Hodeidah, where Ali and his family live, was Yemen’s poorest province even before the war. Today health authorities there warn of a “catastrophic situation due to starvation”.

‘Slowly dying’

The crisis is most visible in Ali’s hometown of Al-Tuhayta, where many have been reduced to skeletons with pale faces, sunken cheeks, and blank eyes.

“Around 5,000 people… could face death from hunger” in the town, warns town official Hassan Handiq.

In the provincial capital of Hodeidah, frail Saeeda – whose name ironically means happiness in Arabic –is struggling to stay alive.

“We have nothing left to eat,” the 19-year-old with protruding bones says, sitting on a wheelchair at a therapeutic feeding centre.

“We are slowly dying,” she says in a weak voice, her eyes reflecting her anguish.

“I want to go home.”

Wiped out https://t.co/5XLPSHLnTK

— BBC News (World) (@BBCWorld) November 4, 2016

The UN food agency last week warned of alarming levels of hunger in Yemen, which already had one of the world’s highest levels of malnutrition before the war.

The World Food Programme said more than a third of children under five years old in Hodeidah showed signs of “acute malnutrition” – “more than double the emergency threshold of 15 percent”.

WFP Yemen director Torben Due has warned “an entire generation could be crippled by hunger”.
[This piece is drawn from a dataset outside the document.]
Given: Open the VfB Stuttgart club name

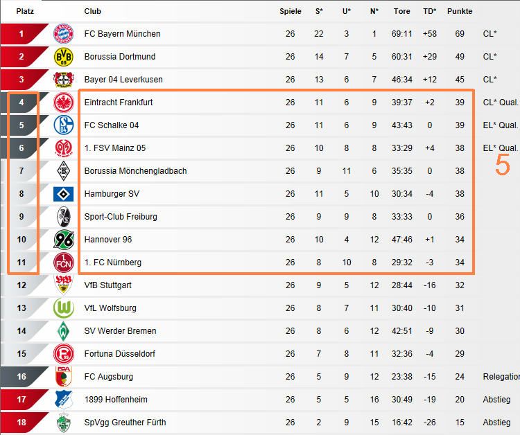Looking at the screenshot, I should (107, 285).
UN: At least 10 000 Yemeni children under the age of 5 died from preventable diseases since March 2015 #Yemen https://t.co/iDHviwKeWg

— David Maton (@tweetdavido) November 3, 2016

The World Health Organization has also warned that “shortages of food, medicine, and other basic commodities are… placing millions more people on the brink of starvation”.

It gave the example of a feeding centre in Hodeidah province alone where cases have increased by more than 70 percent since last year, the UN agency said.

Cholera outbreak

Meanwhile, an outbreak of cholera nationwide has added to the plight of Yemen’s population of 26 million.

READ: UNICEF: War-torn Yemen hit by Cholera outbreak

One father in the south-western province of Taez – the scene of almost daily clashes – said he was shocked to discover his daughter had cholera.

“I didn’t notice (she was infected) until her case worsened and I took her to the emergencies,” 38-year-old Walid al-Haj told AFP by phone.

The UN has confirmed 71 cases and more than 2,000 suspected cases of the disease, which can prove fatal in up to 15 percent of untreated cases.

The disease is transmitted through contaminated drinking water and causes acute diarrhoea.

Failure to control #cholera outbreak could have immense public health consequences. Read @OCHAYemen situation report https://t.co/PeoEho9iLN pic.twitter.com/xqzQNb4SYc

— WHO Yemen (@WHOYemen) November 3, 2016

Cholera is also spreading in the rebel-held capital, where many people displaced by the conflict have arrived during the past year.

Mohammed Abdulwahed, a doctor in Sana’a, said Yemenis needed increased awareness about the disease.

“Most of the cases received at the hospital are in later stages of illness… Yemenis need awareness,” he said.

And cancer patients are also suffering from a shortage in medical supplies.

In August, the UN humanitarian office warned 40,000 cancer patients in Yemen would not receive needed medication due to banking restrictions impeding their import, after the depletion of foreign currency reserves in the central bank.

Afif al-Nabhi, director of the National Oncology Centre in Sana’a, reported “a severe shortage in chemical treatments… and other medical supplies” there.

He warned of a future “humanitarian disaster”.